• _課題について_
ガンジス川の遺体に関する記事の続きを、最後の文の後から書いてください。

• _提示テキスト_
^^^^
◎2億人以上が生活するウッタル・プラデーシュ州の政府当局は、ガンジス川に浮かんでいる遺体および、河川沿いの砂場に埋められた遺体を数百体発見した。
現地メディアによると、インドのガンジス川で少なくとも数百体の遺体が発見され、その数は増え続けているという。当局者はメディアの取材に対し、コロナ患者の遺体がガンジス川に遺棄されている可能性があると述べた。
2億人以上が生活するウッタル・プラデーシュ州の政府当局は、ガンジス川に浮かんでいる遺体および、河川沿いの砂場に埋められた遺体を数百体発見した。周辺住民は現地メディアの取材に対し、「一部のコロナ患者の遺体はガンジス川で処理されています」と述べた。
^^^^
• _元データ_
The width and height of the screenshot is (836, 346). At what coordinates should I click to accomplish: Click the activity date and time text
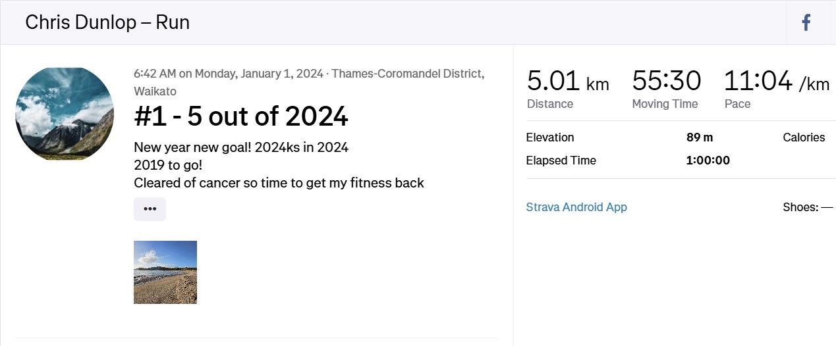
^^^^
• _課題の解答_
インドの新規陽性者と死亡者数は4月中頃に爆発し、医療機関と火葬場を圧倒した。保健当局のまとめによると、累計感染者数は2,500万件以上、累計死亡者数は27.5万人を超えたという。しかし、専門家は実際の死亡者数と公式発表の数には大きな乖離があると指摘している。
現地メディアによると、当局者は5月10日にビハール州チャウサー村近くのガンジス川で川岸に打ち上げられた遺体、合計71体を回収したという。
警察当局は、打ち上げられた遺体の一部はガンジス川沿いで火葬された遺体の一部と思われるが、不法に遺棄された可能性も否定できないと述べた。
5月11日、チャウサー村から約10km離れたウッタル・プラデーシュ州ガジプル地区のガンジス川沿いで数十体の腐敗した遺体が見つかった。現地メディアによると、遺体は野良犬やカラスに食い荒らされ、ボロボロだったという。
同州の警察は現地メディアの取材に対し、「ガンジス川の周辺住民から悪臭に関する苦情を受けていたが、ビハール州チャウサー村の事件が話題になるまで、現地確認は行っていなかった」と述べた。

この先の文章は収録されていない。